Marilyn put down her cutlery, for her a grave gesture. She had been going on about something someone had done to someone else in Miami, could I believe the au
da
city. “Can you at least pretend to listen, please.”
“I’m sorry.”
“Where
are
you? Are you sick?”
“No.” I paused. “I was thinking about McGrath.”
Notice that I hadn’t lied. I had merely failed specify which McGrath. “Who? Oh. Your policeman?”
Of the three or four—or maybe I’m misremembering, maybe it was five or six—digressions I’d taken since Marilyn and I got together, I had never once bragged to her afterward. But I’d also never lied.
Your policeman.
I lied, then: I lied with a nod.
“Yes,” she said. “It’s very,
very
sad. Are you too sad to eat that?”
It came quickly, then, a stab of hate for her. Many times in the past I had been annoyed with her, but this was different, and I had to excuse myself.
I went to the bathroom, washed my face, and slapped myself a couple of times. Pay attention. Common courtesy. I resolved to put the McGrath family out of my head and to be civil. And then—not tonight, but in a few days—and in a vague way—I would hint to Marilyn that I’d been with someone else. I didn’t have to say who. She’d be fine. I’d get it off my chest. I’d get over it, and so would she. I dried my hands and returned to the table. Marilyn had paid the check and left.
THE END OF MY QUIET WEEK came with a phone call—again a phone call—from Tony Wexler.
“Your father would like to see you. Before you say no—”
“No.”
Tony sighed. “May I speak, please?”
“You can try.”
“He wants to buy some art.”
That was a new one.

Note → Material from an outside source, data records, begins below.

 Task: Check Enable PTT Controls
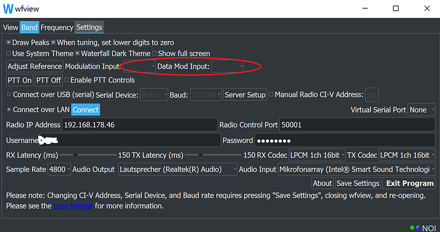pyautogui.click(x=67, y=80)
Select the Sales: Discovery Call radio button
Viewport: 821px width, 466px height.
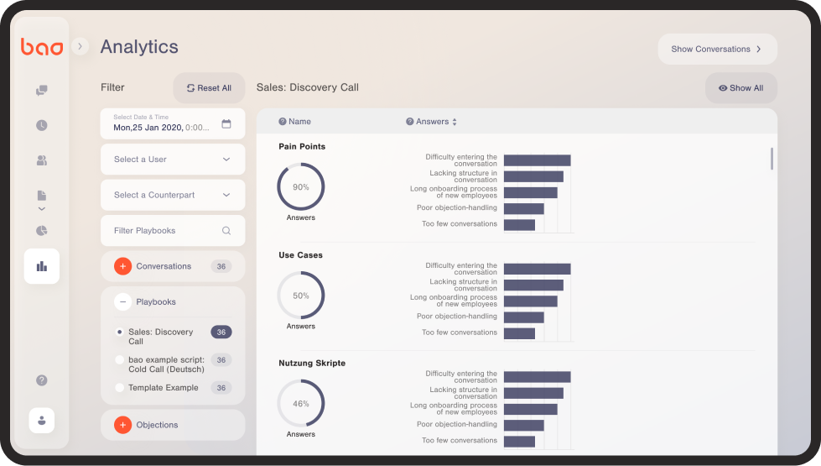coord(119,332)
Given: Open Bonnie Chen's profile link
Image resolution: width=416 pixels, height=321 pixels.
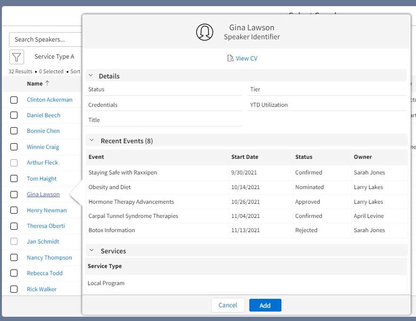Looking at the screenshot, I should click(43, 131).
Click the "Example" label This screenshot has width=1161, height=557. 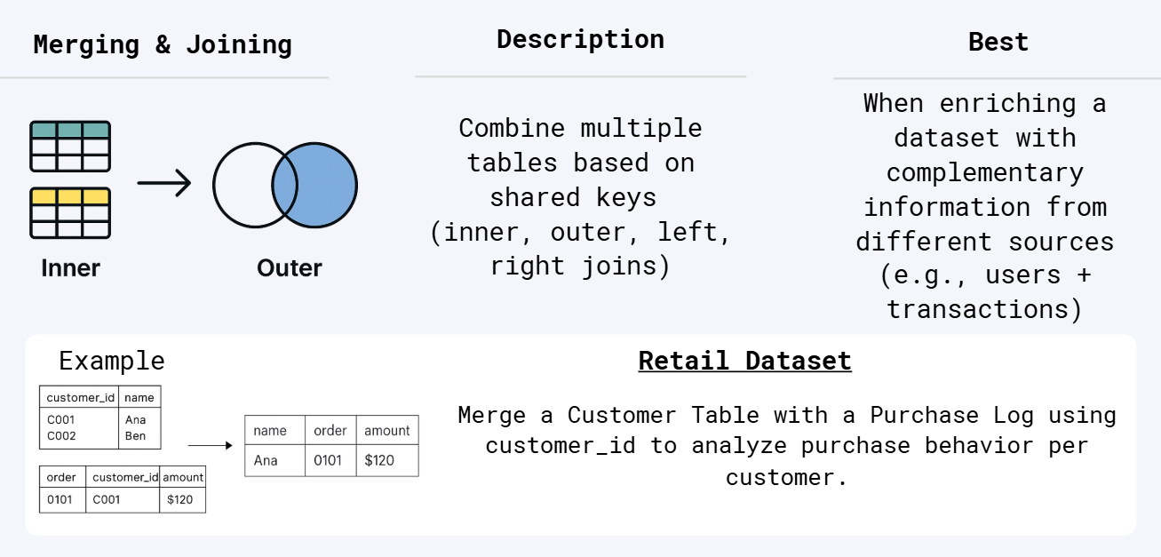tap(112, 361)
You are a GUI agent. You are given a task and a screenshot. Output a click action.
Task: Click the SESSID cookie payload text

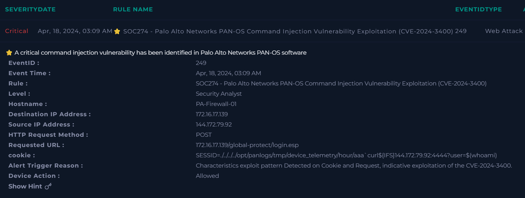click(346, 155)
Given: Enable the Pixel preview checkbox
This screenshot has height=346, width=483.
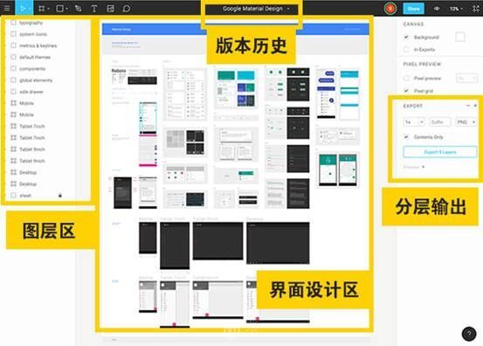Looking at the screenshot, I should click(x=406, y=79).
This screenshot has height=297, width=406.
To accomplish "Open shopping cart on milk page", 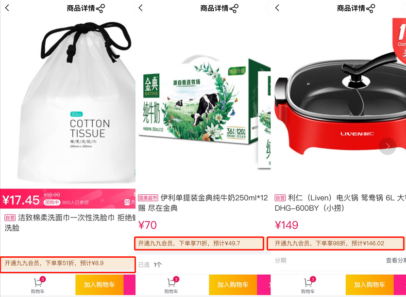I will (171, 285).
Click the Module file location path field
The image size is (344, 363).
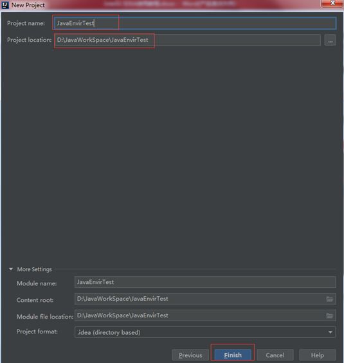[205, 315]

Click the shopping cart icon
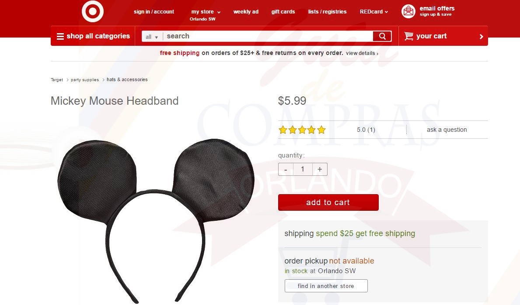coord(408,36)
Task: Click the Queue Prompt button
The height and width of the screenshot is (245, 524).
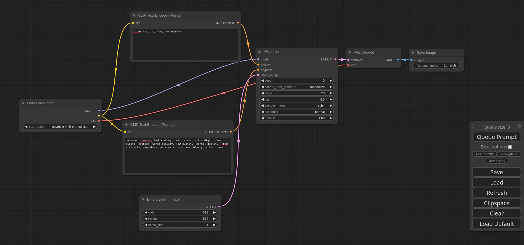Action: tap(496, 137)
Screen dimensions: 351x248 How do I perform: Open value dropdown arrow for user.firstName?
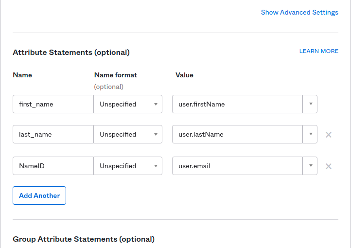pyautogui.click(x=310, y=104)
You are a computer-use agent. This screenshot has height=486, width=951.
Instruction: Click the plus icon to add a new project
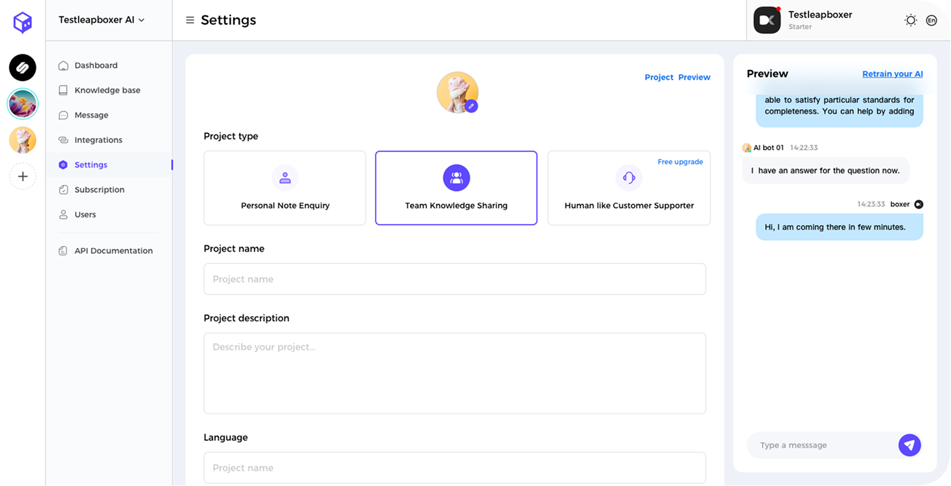23,176
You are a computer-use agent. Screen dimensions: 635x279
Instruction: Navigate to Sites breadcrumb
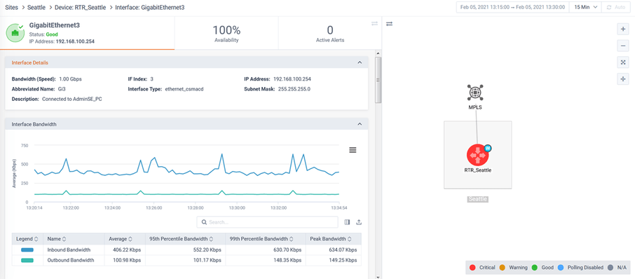click(11, 7)
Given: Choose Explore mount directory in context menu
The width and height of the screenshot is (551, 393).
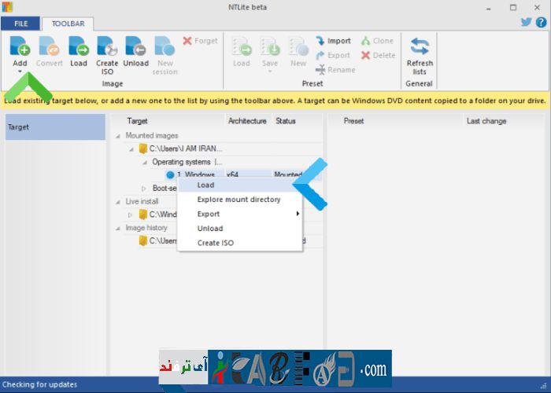Looking at the screenshot, I should pyautogui.click(x=239, y=200).
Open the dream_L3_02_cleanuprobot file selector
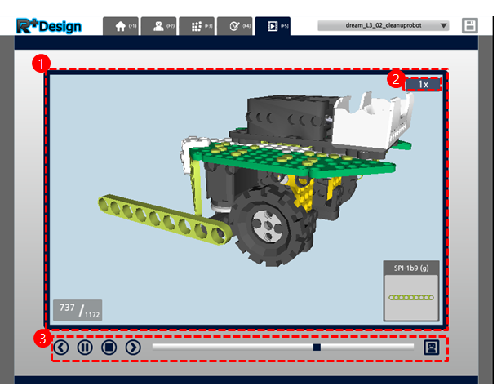Screen dimensions: 497x390 click(384, 25)
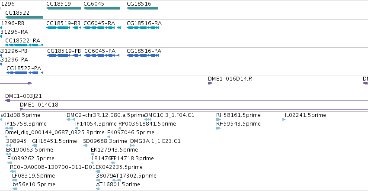Screen dimensions: 368x191
Task: Click the CG6045-PA protein feature
Action: point(102,55)
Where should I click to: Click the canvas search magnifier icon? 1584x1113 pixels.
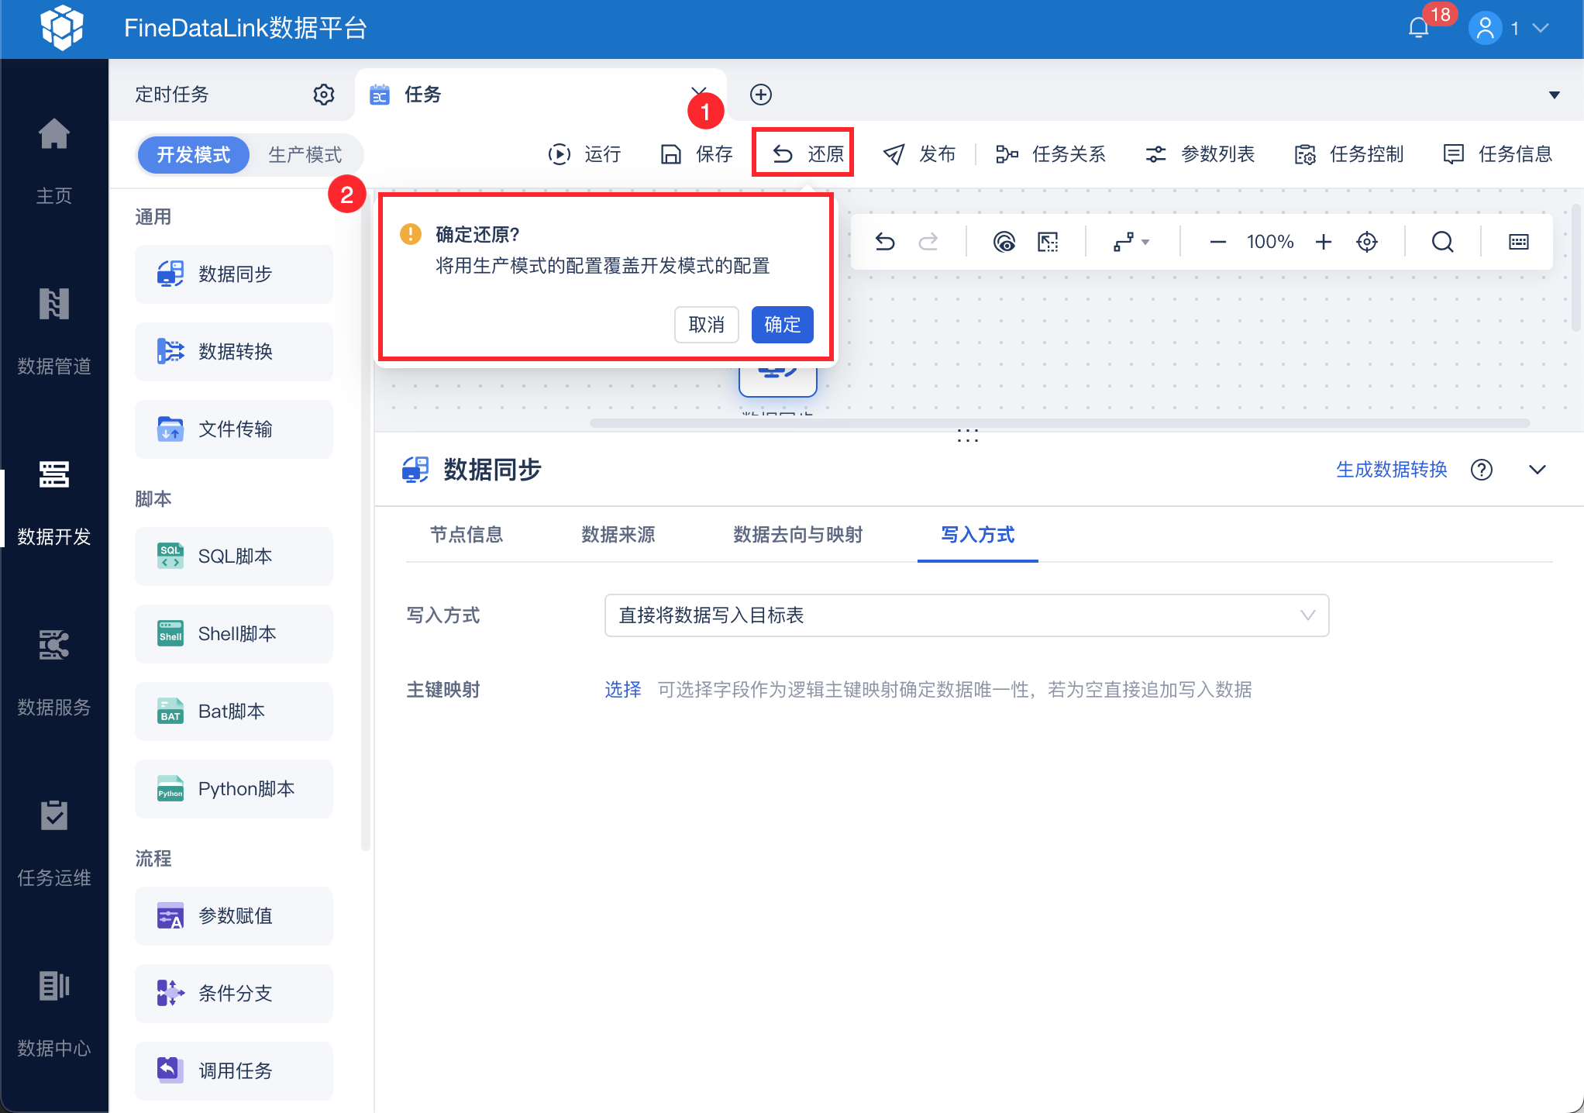[x=1442, y=243]
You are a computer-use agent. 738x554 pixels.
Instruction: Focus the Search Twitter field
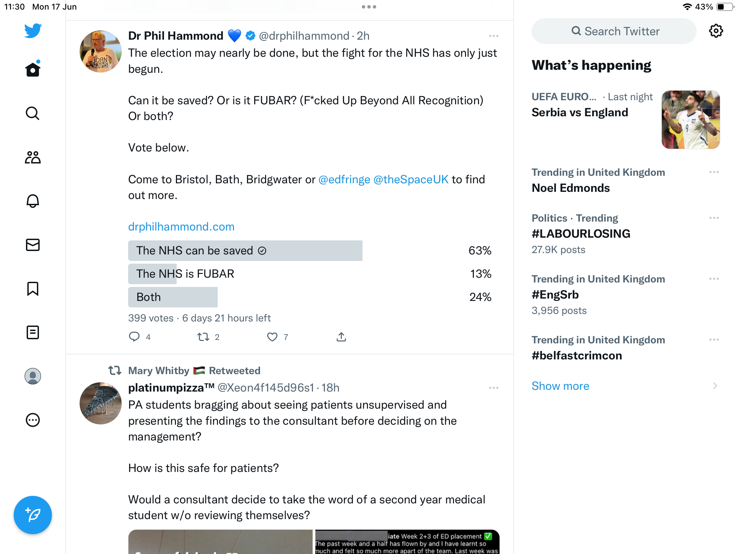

My father owned plenty of paintings, but his taste ran rather toward seascapes and bowls of fruit. To be fair, I hadn’t been to the house in years, and in the meantime he might have assembled a preeminent collection of twentieth-century art; he could have hired Julian Schnabel to design his wallpaper and Richard Serra to do the flatware. But I had the distinct feeling that Tony was struggling to sound serious.
“You can laugh,” I said. “I give you permission. I won’t tell.”
“The offer is one hundred percent genuine.”
“I thought you’d run out of pretexts. Well done.”
“It’s not a pretext. He wants you to come to the house. Think of him, in this context, as a customer.”
“If he’s a customer then he can come by the gallery like everyone else.”
“You know as well as I do that not all your clients come into the gallery.”
“I bring work to clients when I have a prior relationship with them.”
He gave a tired chuckle. “Touché.”
“If he wants to buy some art I’ll gladly set him up with someone who can better suit his needs. What’s he in the market for?”
“The Cracke drawings.”
That caught me off guard. It took me a moment to reply: “Well, in that case, he’s out of luck.”
“Look, why don’t you come by the house tonight?”
“I already sa—”
“You don’t have to see him. You can deal directly with me.”
“I don’t believe you.”
“Just come by the house. If you’re unhappy you can leave. Or—forget the house. I’ll meet you someplace of your choosing. You can send someone ahead and make sure I’m alone. It’ll be like a spy movie. Name your terms, name the circumstances.”
“You come here.”
“I would really rather keep it private.”
“You said name my terms. Those are my terms.”
He stopped and started several times, and his fumbling confirmed my suspicion that the deal hinged on my coming to him, and not vice versa. Either he was trying to get me in the same room as my father, or he had been ordered to make sure that I understood who was working for whom in this transaction.